Consorcio chino lidera contrato eléctrico por US$47 millones en Ecuador
martes, 12 de mayo de 2026
El historial de ambas empresas como contratistas del Estado ecuatoriano ha estado marcado por diversas controversias
El consorcio Puerto Inca Energy, conformado por las empresas chinas China Railway First Group y Xian Electric Engineering, se perfila como el ganador de un contrato eléctrico de US$47 millones impulsado por la Corporación Eléctrica del Ecuador, Celec.
La adjudicación, prevista para el 12 de mayo de 2026, corresponde a la construcción de obras civiles para el sistema de transmisión Puerto Inca y la ampliación de la subestación San Idelfonso, un proyecto financiado por la CAF para mejorar las redes de distribución del país. Aunque el grupo presentó la segunda oferta más alta, valorada en US$47 millones, logró obtener la mejor calificación técnica entre las catorce propuestas recibidas, alcanzando un puntaje de 96,15 sobre 100 sustentado principalmente en su experiencia específica.
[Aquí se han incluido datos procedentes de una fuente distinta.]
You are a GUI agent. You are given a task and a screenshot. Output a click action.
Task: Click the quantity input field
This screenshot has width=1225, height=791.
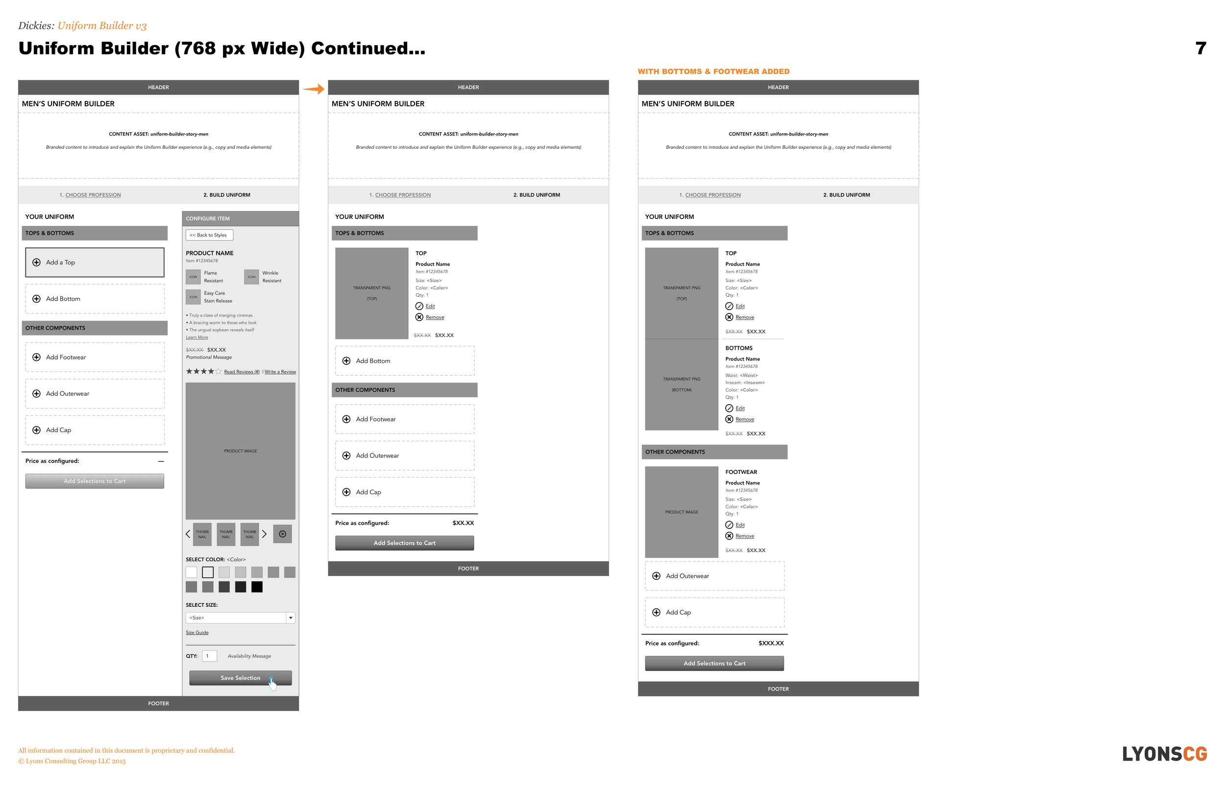pos(209,656)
El historial de ambas empresas como contratistas del Estado ecuatoriano ha estado marcado por diversas controversias. Xian Electric Engineering, subsidiaria de la empresa estatal China XD Group, manejó previamente dos millonarios contratos de sistemas de transmisión en Ecuador ejecutados entre 2016 y 2020.
En el primero de ellos, firmado por US$30 millones, la Contraloría detectó pagos no justificados, falta de descuentos por multas y problemas en la auditoría ambiental. Por su parte, China Railway First Group integró el consorcio encargado de la construcción del Hospital IESS Quito Sur, una obra de US$206 millones que atravesó constantes demoras y problemas, además de haber sido proveedora de equipos médicos por US$6,8 millones para el hospital de Quevedo.
Pese a las irregularidades documentadas en el pasado, la ejecución de los contratos eléctricos previos le permitió al consorcio obtener una calificación de experiencia perfecta (33/33) en el nuevo proceso de licitación de Celec.
Según los registros de la Superintendencia de Compañías, ambas firmas se encontraban en una pausa operativa y no reportaban actividades financieras en el país desde el año 2018. Para poder retomar sus operaciones formales y reingresar a la contratación pública, las dos empresas chinas cambiaron a sus apoderados en el año 2025, lo que les abrió el camino para competir y liderar la adjudicación de este millonario proyecto.